RedSage-Qwen3-8B-DPO: Cybersecurity LLM with DPO Alignment
RISys-Lab/RedSage-Qwen3-8B-DPO is the culmination of RISysLab's RedSage cybersecurity LLM series, representing the fourth and final stage of its multi-stage training pipeline. This model is fine-tuned from RedSage-Qwen3-8B-Ins using Direct Preference Optimization (DPO) on the allenai/llama-3.1-tulu-3-8b-preference-mixture dataset. This DPO alignment significantly enhances the model's general reasoning capabilities and safety behaviors, building upon its specialized cybersecurity domain expertise.
Key Capabilities & Performance
- Cybersecurity Expertise: Achieves strong performance across various cybersecurity benchmarks, including RedSage-Bench (84.83% Macro Average), CTI-Bench, CyberMetric, MMLU (Security), SecBench, SecEva, and SECURE, consistently outperforming the base Qwen3-8B model.

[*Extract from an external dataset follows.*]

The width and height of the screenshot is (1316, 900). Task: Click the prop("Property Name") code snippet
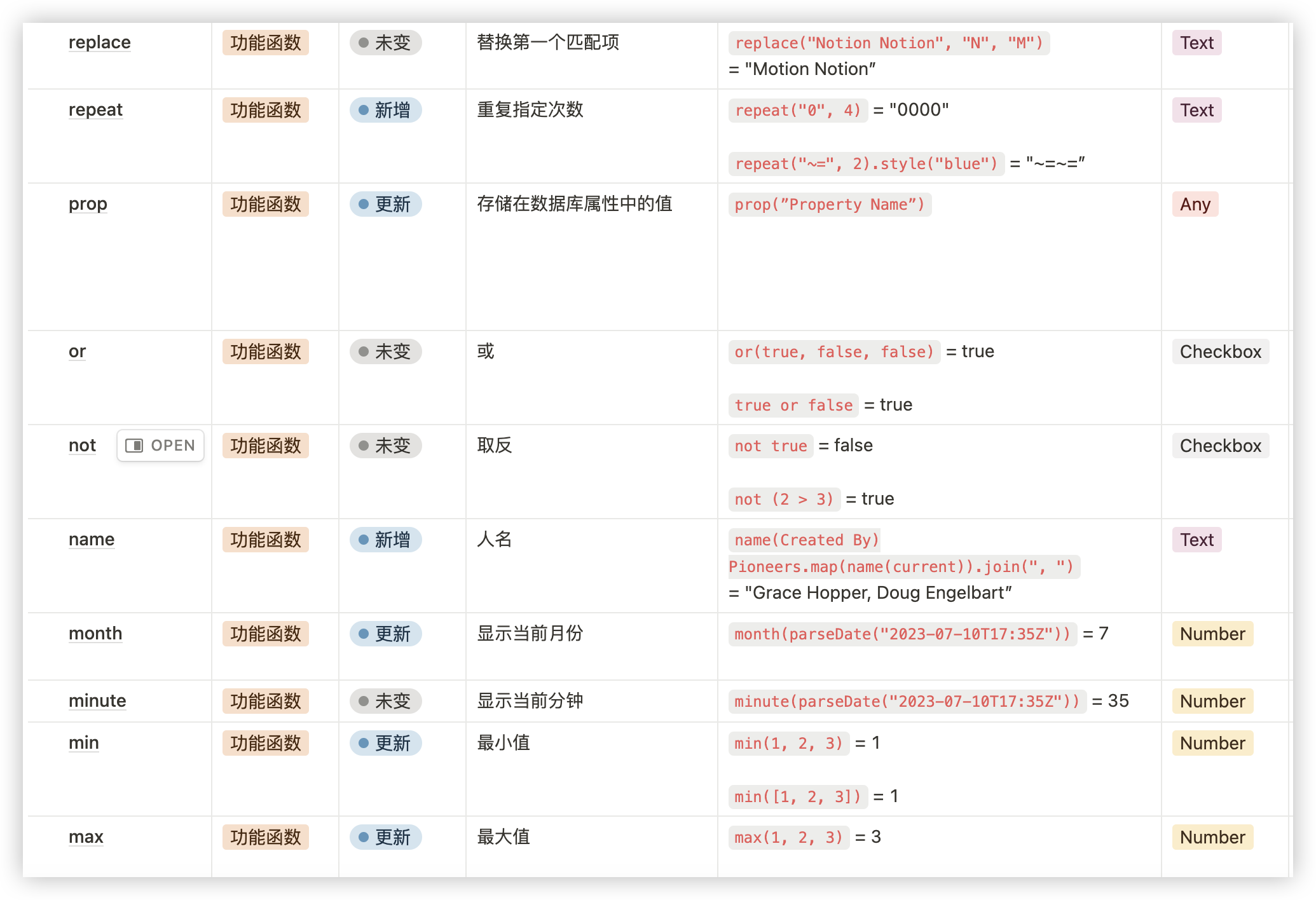[829, 205]
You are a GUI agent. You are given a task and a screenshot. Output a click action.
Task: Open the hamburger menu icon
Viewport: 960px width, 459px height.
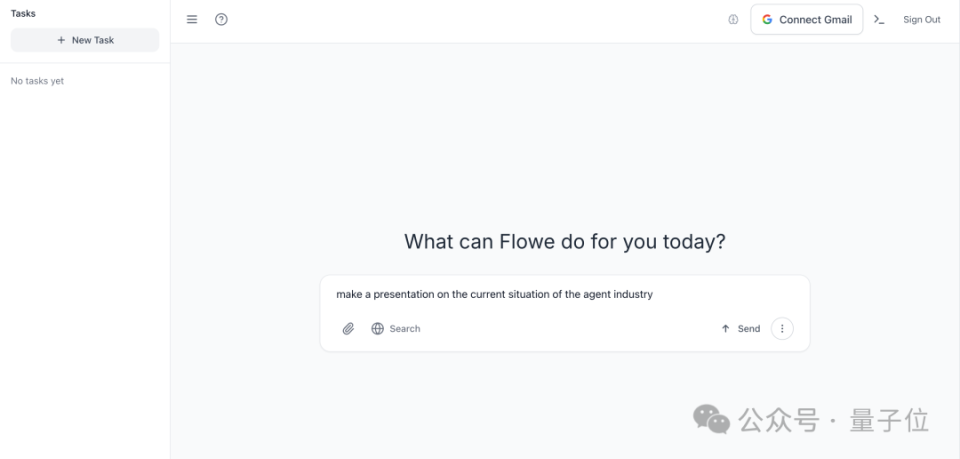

- Enhanced General Reasoning: The DPO alignment improves general benchmarks, with a mean score of 74.33% on the OpenLLM Leaderboard, showing notable gains in MMLU, ARC-C, GSM8K, HellaSwag, and TruthfulQA compared to the non-reasoning Qwen3-8B.
- Instruction Following: Benefits from DPO alignment for better instruction adherence based on human preferences.
Ideal Use Cases
- General-purpose cybersecurity assistance: Answering queries related to cybersecurity concepts, threats, and best practices.
- Log analysis: Identifying potential indicators of compromise (IOCs) within log entries.
- Threat intelligence summarization: Processing and summarizing threat intelligence reports.
- Educational queries: Providing explanations and information on cybersecurity topics.
Limitations
- While aligned for safety and helpfulness, users should always verify outputs, especially in critical security environments, as the model may still produce incorrect information.